XXIV

Siete menos cuarto.

Christine observó cómo Charlie desconectaba el teléfono en su estudio y lo sustituía por un dispositivo que había traído consigo, y que parecía una combinación de teléfono, aparato contestador y calculador electrónico no mayor que una cartera.

Charlie levantó el auricular y Christine pudo oír la señal de línea libre aunque se hallara a varios metros de distancia.

Mientras devolvía el aparato a su horquilla, el investigador dijo:

—Si alguien telefonea, nosotros acudiremos para contestar.

¿Es para grabar la conversación?

—Sí. Pero también y, ante todo, es un teléfono detector. Es como el equipo que tiene la Policía cuando se llama a su número de urgencia.

—¿El nueve once?

—Exacto. Cuando usted llama al nueve once, ellos saben desde qué número y dirección se les está telefoneando, porque tan pronto como levantan su auricular y establecen comunicación con usted, esa información queda grabada allí. —Charlie señaló lo que semejaba una cinta de máquina de sumar surgiendo por una rendija del dispositivo que él había colocado sobre su mesa—. Nosotros tendremos una información idéntica sobre cualquiera que llame aquí.

—De modo que, si Grace Spivey telefonea, tendremos no sólo una grabación de su voz sino también la prueba de que se ha hecho esa llamada utilizando su teléfono… o alguno perteneciente a su iglesia.

—Probablemente, los tribunales no lo admitirían como prueba fehaciente, pero si podemos probar que ella está formulando amenazas contra Joey, la Policía se interesará.

Siete de la tarde.

El tentempié llegó con puntualidad, y Christine observó que a Charlie le había complacido la prontitud de su empleado.

Los cinco cenaron en la mesa del comedor.

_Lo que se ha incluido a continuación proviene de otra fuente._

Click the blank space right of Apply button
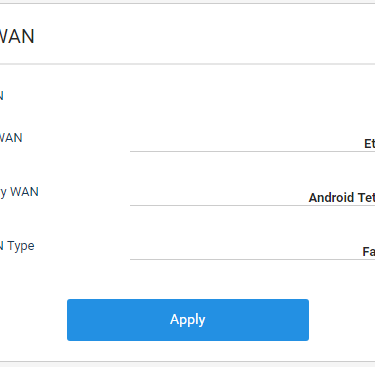 coord(342,320)
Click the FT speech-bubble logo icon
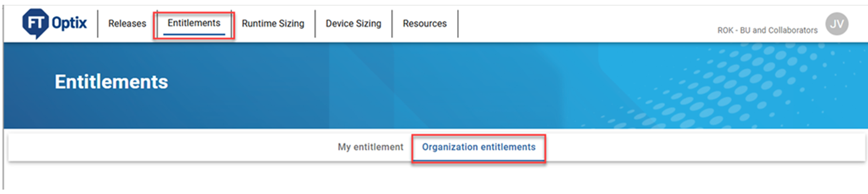868x194 pixels. click(35, 23)
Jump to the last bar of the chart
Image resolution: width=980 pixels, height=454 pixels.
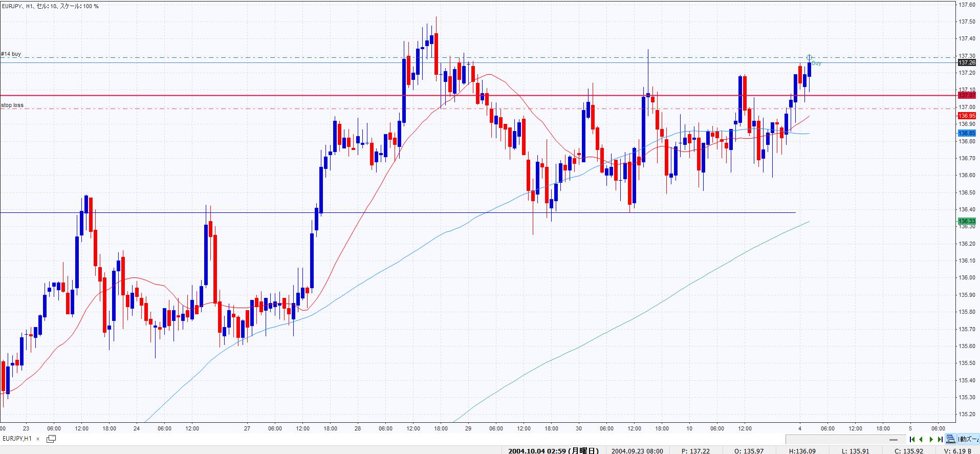pos(940,439)
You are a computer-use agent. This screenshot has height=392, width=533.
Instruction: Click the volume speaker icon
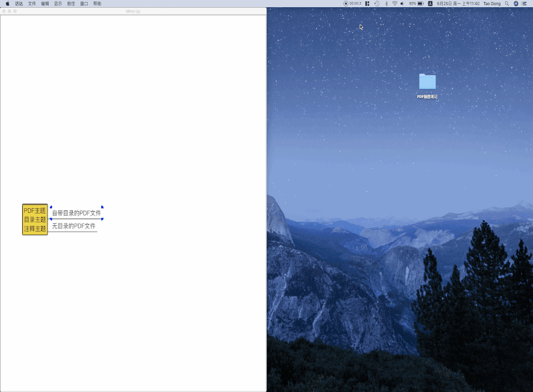(403, 3)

Costillas de ternera, pollo asado y ensalada de col. Charlie amenizó el yantar con anécdotas cómicas sobre diversos casos que su agencia había diligenciado. Joey escuchó fascinado aunque no entendía muchas cosas ni captaba la sutileza de algunos pormenores.

Christine percibió que su hijo observaba muy atento al investigador Harrison. Apenada como nunca, vio lo que el chico se había perdido por no tener un padre o cualquier otra figura masculina próxima a la que admirar y de quien aprender.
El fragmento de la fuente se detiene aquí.